- Opening Delimiter -

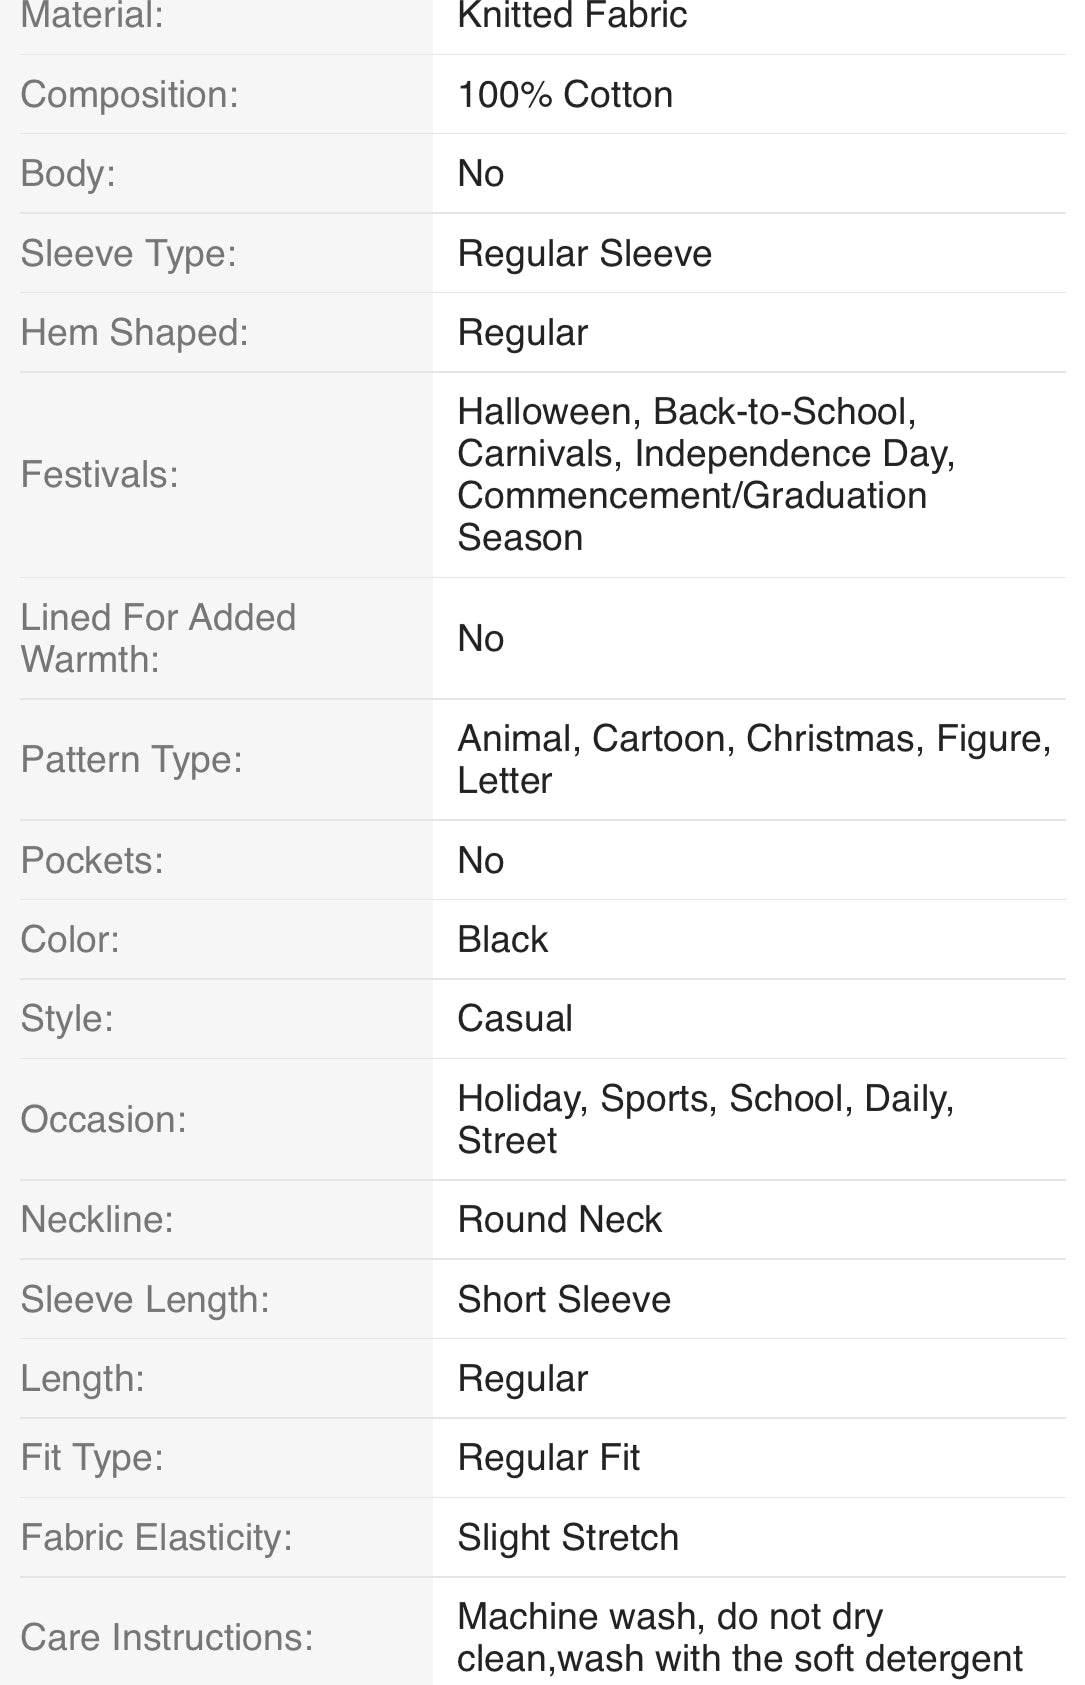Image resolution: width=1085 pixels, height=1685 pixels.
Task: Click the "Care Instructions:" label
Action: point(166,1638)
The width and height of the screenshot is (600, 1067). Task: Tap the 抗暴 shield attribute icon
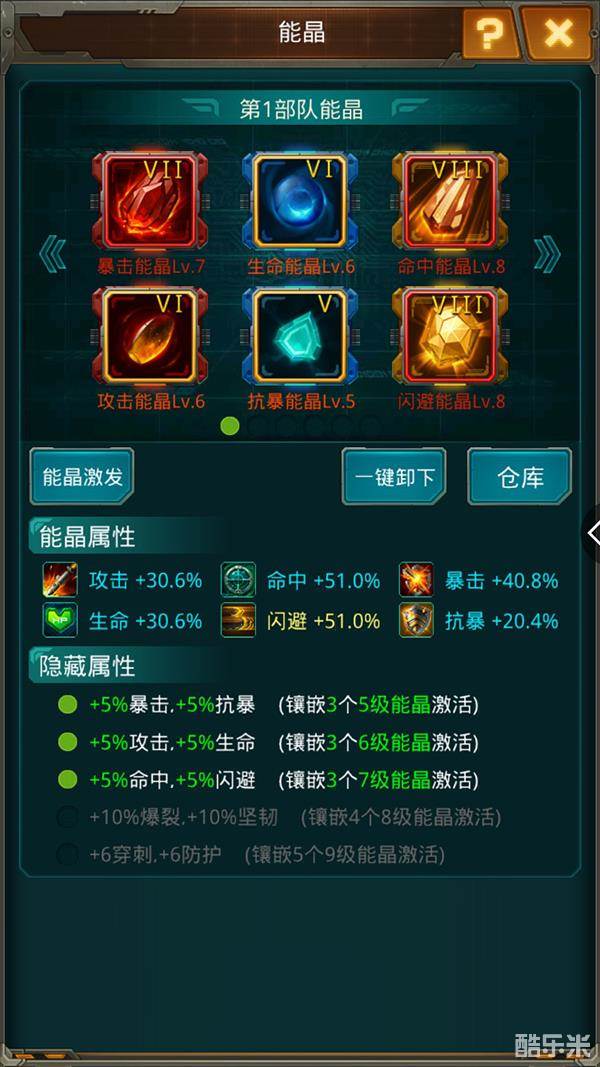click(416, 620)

- Closing Delimiter -

From the line with "The width and" down to the last line of the entries above, set down every line exactly, apart from the pictures.

*OUTPUT OF THE TASK*.
The width and height of the screenshot is (600, 1067). Task: Tap the 抗暴 shield attribute icon
click(416, 620)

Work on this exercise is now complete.